RSS 2014 Workshop: Information-based Grasp and Manipulation Planning
Abstract
In order for robots to perform grasping and manipulation tasks robustly in the presence of environmental uncertainty, it is important to be able to reason about the acquisition of perceptual knowledge and to perform information gathering actions as necessary. This is especially important today because many recently developed inexpensive robots sacrifice actuator accuracy and performance for cost savings. In order for this tradeoff to work, it is necessary to make up for actuator error with improved perceptual capabilities.

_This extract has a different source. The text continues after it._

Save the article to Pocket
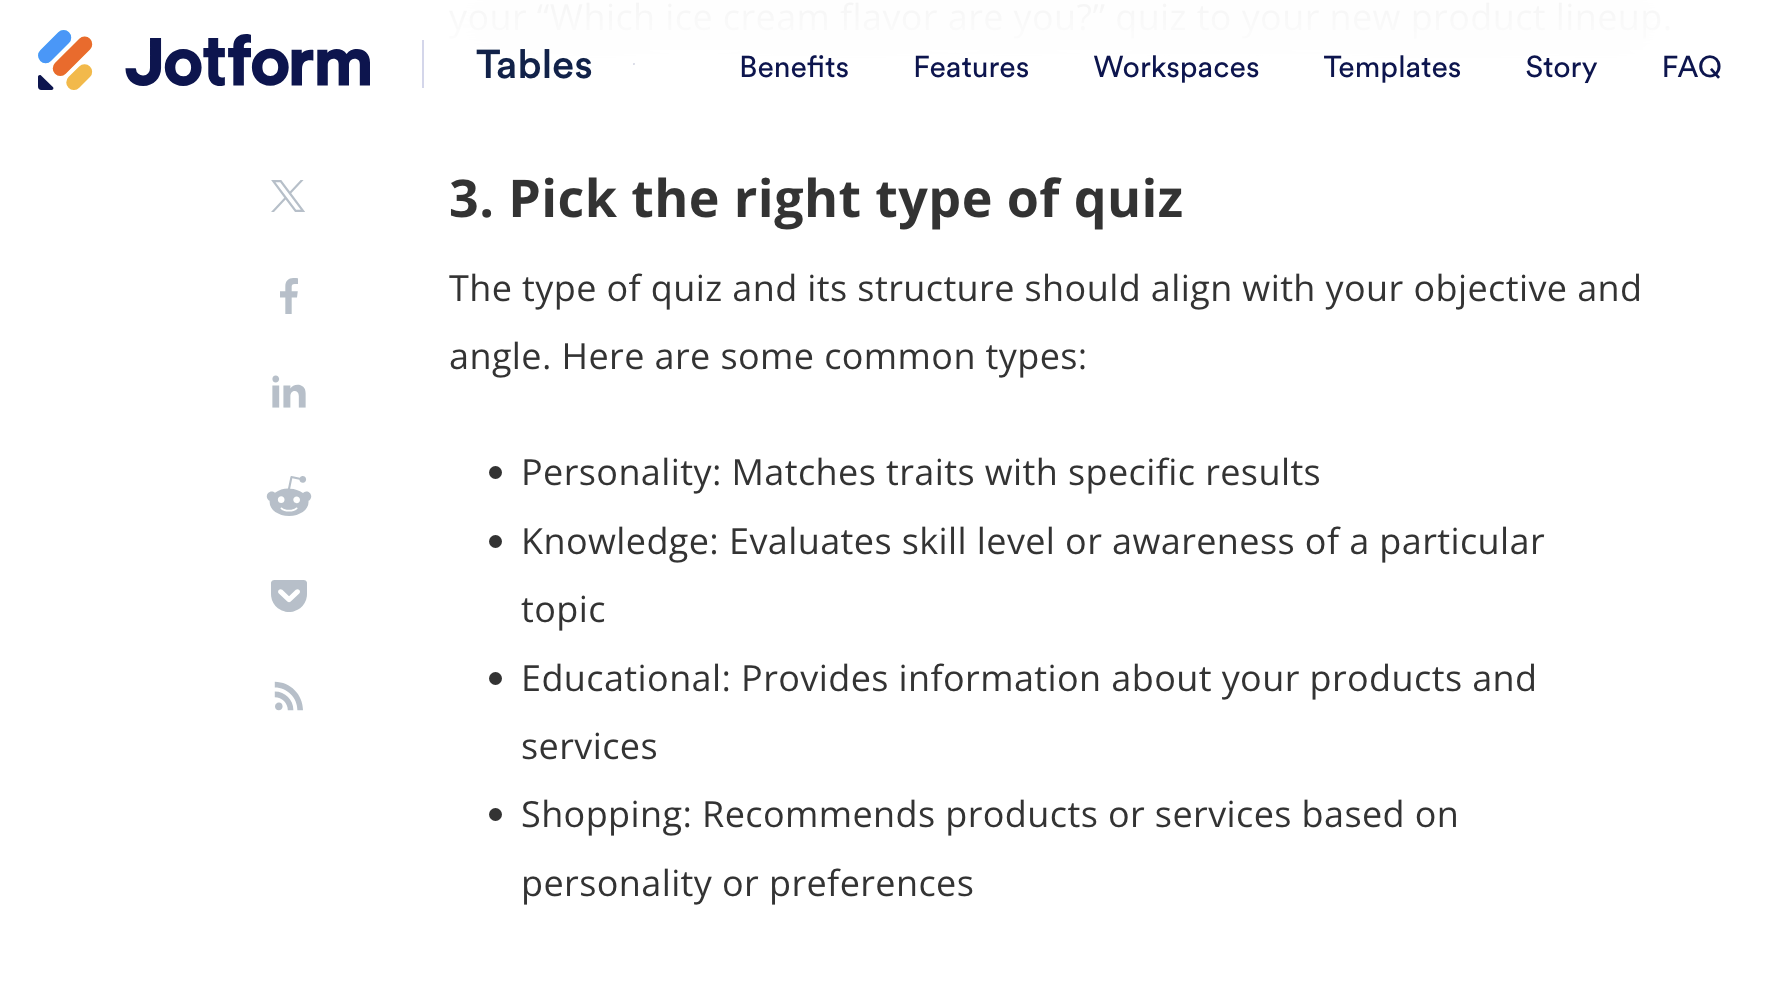The width and height of the screenshot is (1768, 982). [289, 596]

This workshop will focus on the intersection between grasping/manipulation and planning under uncertainty. One the one hand, we are interested in planning algorithms that enable a robot to reason about how to obtain relevant information in the context of performing a task. On the other, we are looking for ways that these planning algorithms can make robot grasping and manipulation more robust. We envision a robot manipulation system that gains information by interacting with objects (touching, pushing, changing viewing perspective, etc.) in order to perform grasping, placement, insertion, assembly, or other tasks more robustly.
This workshop will bring together researchers working in sensing and perception, grasp and motion planning, and information/belief space planning to discuss the current state of the art and identify new research opportunities.
Topics
The workshop will focus on the following pertinent areas, including but not limited to:
- Grasping of partially known objects
- Grasping of objects with uncertain pose/geometry
- New metrics for grasping under uncertainty
- Uncertainty representations of the environment relevant for grasping and manipulation tasks
- Uncertainty modeling including Bayesian nonparametric models
- Multi-modal sensor fusion
- Learning-based approaches for unified sensing and planning
- Belief-space or information-based planning
- Active sensing and active localization techniques
- Anytime methods for information-based grasp and manipulation planning
- Implementation challenges in grasp and manipulation planning for real-world robotic systems
Schedule
The workshop will be held on July 13, 2014 (Sunday) during the Robotics Science and Systems (RSS) 2014 Conference in Berkeley, California.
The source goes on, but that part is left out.